O apoio da NATO à UA está centrado essencialmente na operacionalidade das Forças Africanas de Prevenção (ASF, sigla em inglês) em 2010, que regista um atraso por problemas estruturais da UA devidos a escassez de recursos e falta de qualificação humana, instrumentos fundamentais para prevenir e gerir os conflitos no continente.
“A UA quer ter as Forças Africanas de Prevenção (African Stand-by Forces-ASF) operacionais em 2010, mas não vai ser fácil devido a atrasos que se devem sobretudo à escassez de recursos financeiros e materiais, por insuficiência de colaboração” dos 53 Estados-membros, afirmou o coronel português
Pires da Silva disse ser ao nível do “muito burocratizado” Estado-Maior da jovem organização africana - fundada em 2002 - que se colocam os maiores desafios, desde o recrutamento de efectivos à altura das funções a desempenhar, até à obtenção dos meios para lhes pagar e para dirimir os conflitos.
O “flexível” gabinete aliado - com um mínimo de dois elementos, passíveis de chegar à dezena, de acordo com as competências solicitadas pelos africanos - actua no curto prazo no apoio às operações em curso e no longo prazo para a sua prevenção e resolução, incumbida às futuras ASF, que terão uma capacidade de resposta rápida semelhante à das Forças de Reacção da NATO (NRF, sigla em inglês).
O transporte de tropas da Missão Africana em Darfur, Sudão (AMIS) - num total de 31.000 - mais 6.000 da União Europeia (UE), foi apoiado pela NATO até Dezembro de 2007.
Desde Agosto daquele mesmo ano, a NATO dá assistência à Missão Africana na Somália (AMISOM), presentemente com 2.500 homens (1.600 do Uganda e 900 do Burundi), número muito aquém dos 8.000 necessários, embora reforços de voluntários militares e civis ainda possam vir do Gana, Nigéria e Ruanda, indicou Pires da Silva.
Nos últimos três anos - segundo o coronel português - o apoio da NATO à UA envolveu mais de 250 militares e civis do Comando Conjunto de Lisboa, 54 dos quais estiveram em África.
“A NATO quer efectivamente ajudar a UA a ter uma força (ASF) capaz de prevenir e resolver os problemas no continente”, garantiu, lamentando a falta de recursos financeiros e de quadros qualificados na organização africana.

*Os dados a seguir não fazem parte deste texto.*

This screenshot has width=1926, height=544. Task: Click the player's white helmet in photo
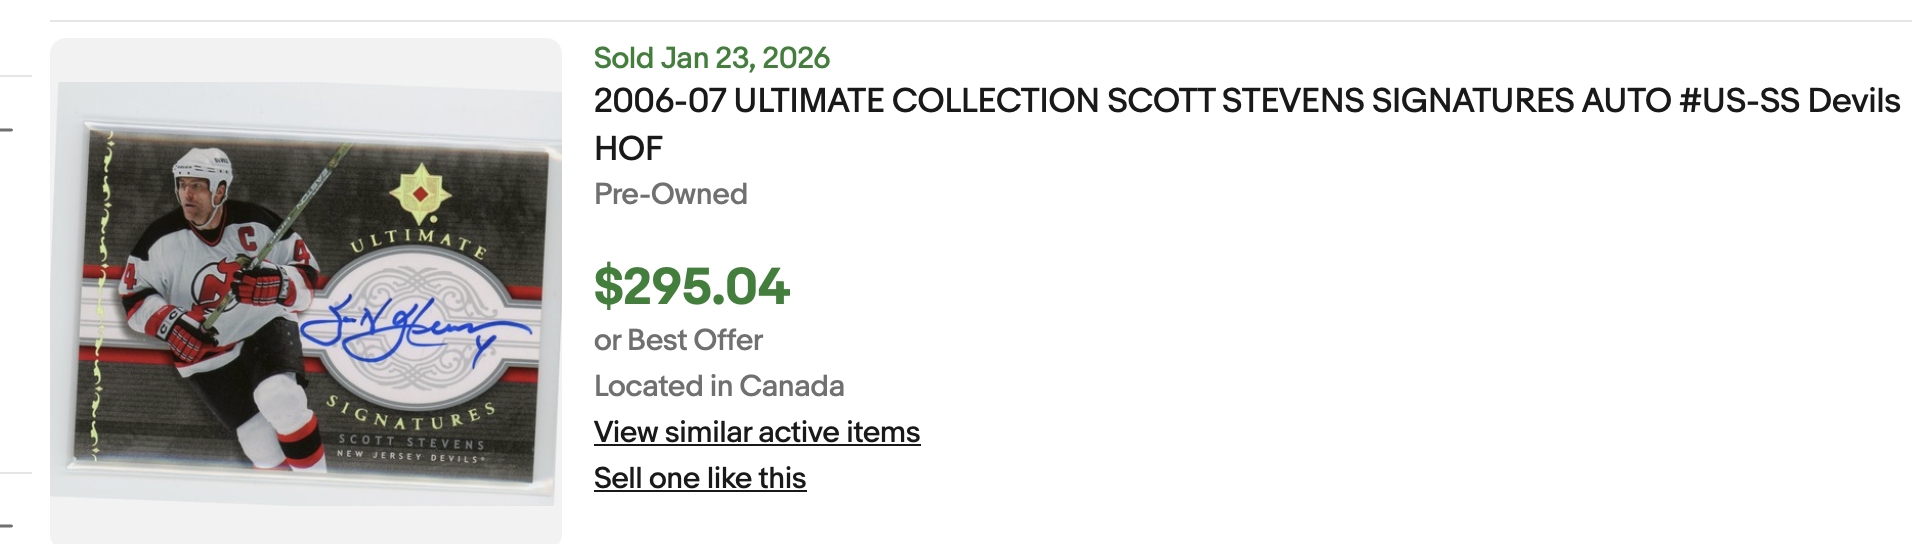[203, 163]
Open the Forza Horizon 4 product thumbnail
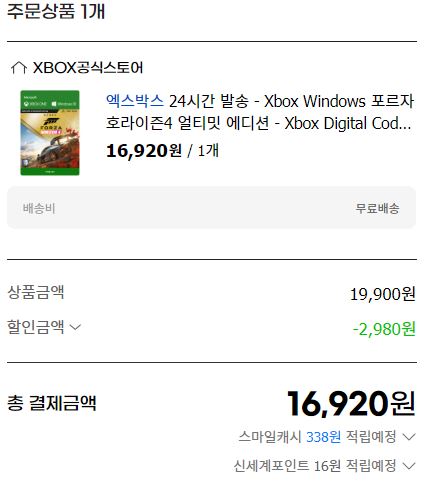The width and height of the screenshot is (433, 489). pyautogui.click(x=50, y=133)
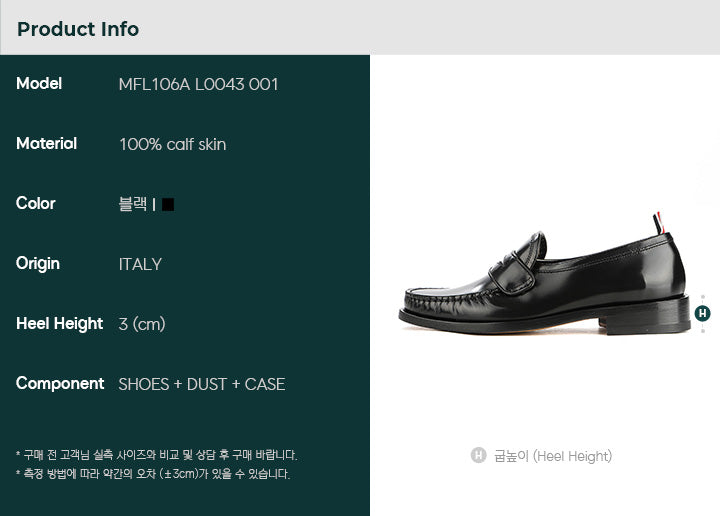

“Os aliados não dão o que os africanos precisam, apenas o que pedem, certamente aquém das suas necessidades”, explicou, acrescentando: “É dramático, porque carecem de apoio e são incapazes de o gerir”.

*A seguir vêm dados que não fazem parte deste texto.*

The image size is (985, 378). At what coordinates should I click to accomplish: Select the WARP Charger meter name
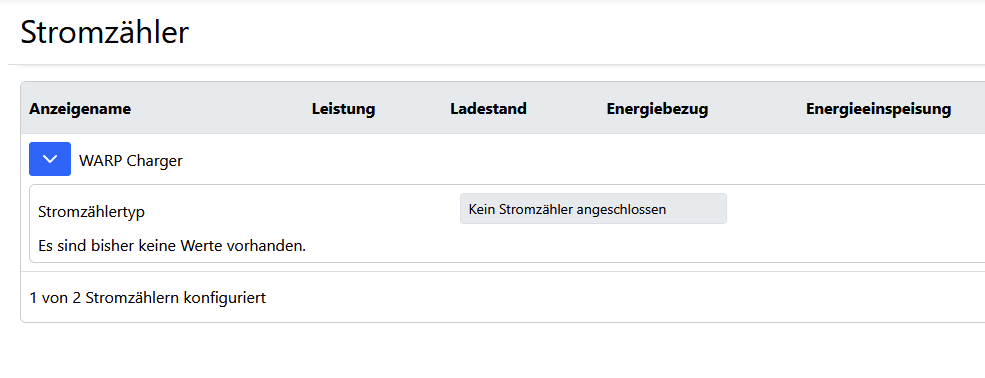click(131, 161)
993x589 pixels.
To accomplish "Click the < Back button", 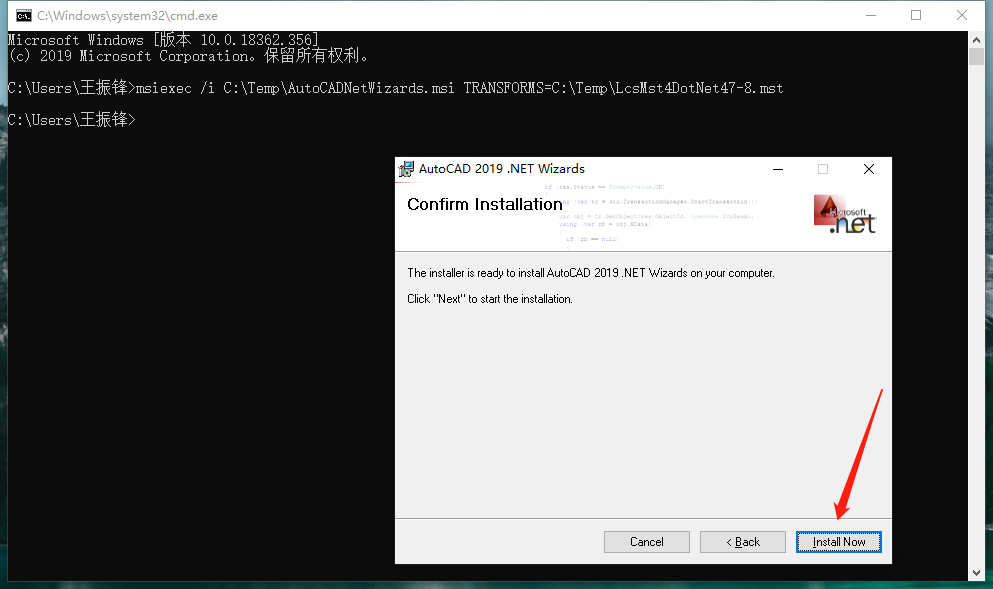I will 742,541.
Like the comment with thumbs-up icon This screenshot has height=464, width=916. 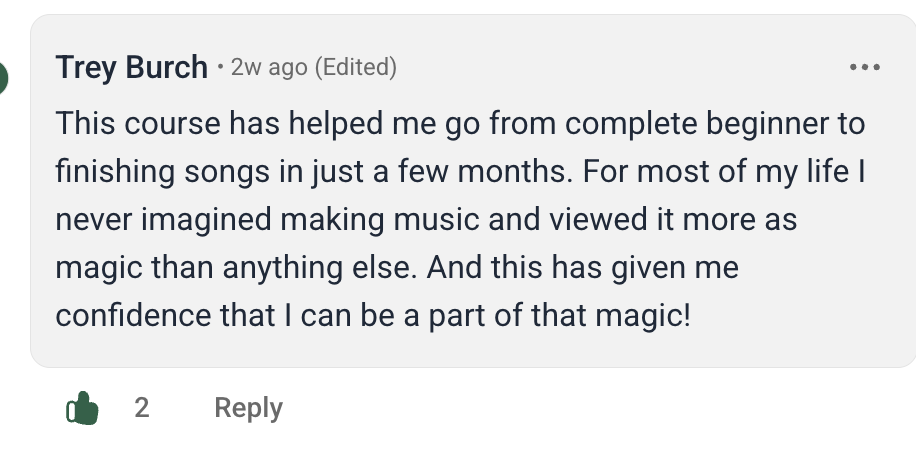[82, 408]
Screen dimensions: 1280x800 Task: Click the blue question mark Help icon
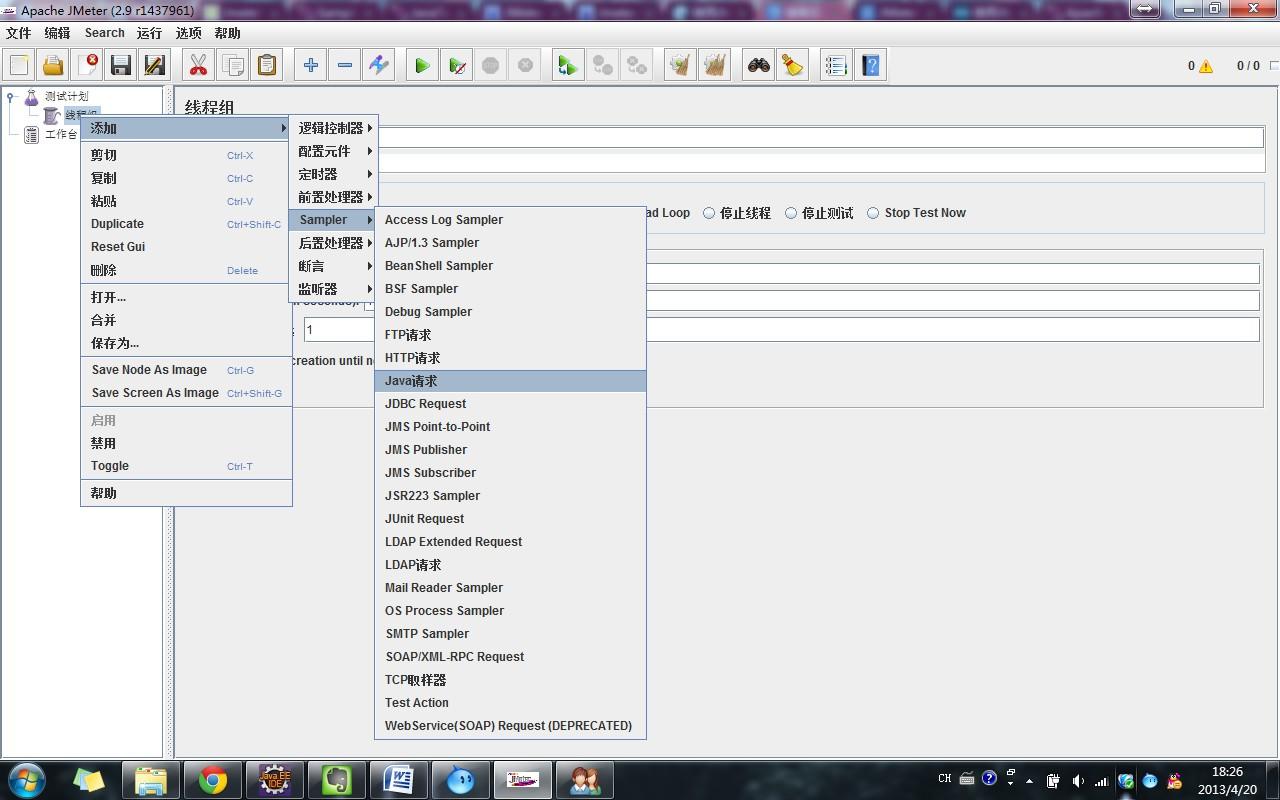tap(871, 66)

Neste ponto, o coronel português deixou um aviso: “Devido a antecedentes históricos que se prendem com o antigo colonialismo, por vezes os africanos duvidam das boas intenções dos países ocidentais”.
“Temos de os ajudar sem eles acharem que lhes estamos a impor a solução”, concluiu, aproveitando para denunciar uma “mentalidade política” ocidental que “tende a apoiar o que pensa dever ser apoiado, sem ter em conta as realidades africanas”.
Pires da Silva, além das missões em África, esteve envolvido na preparação das tropas aliadas destacadas no Kosovo (KFOR, 1999) e europeias Bósnia-Herzegovina (EUFOR, 2007), tendo comandado um batalhão de tropas pára-quedistas e fuzileiros encarregue da segurança em Timor-Leste, entre 2002 e 2003.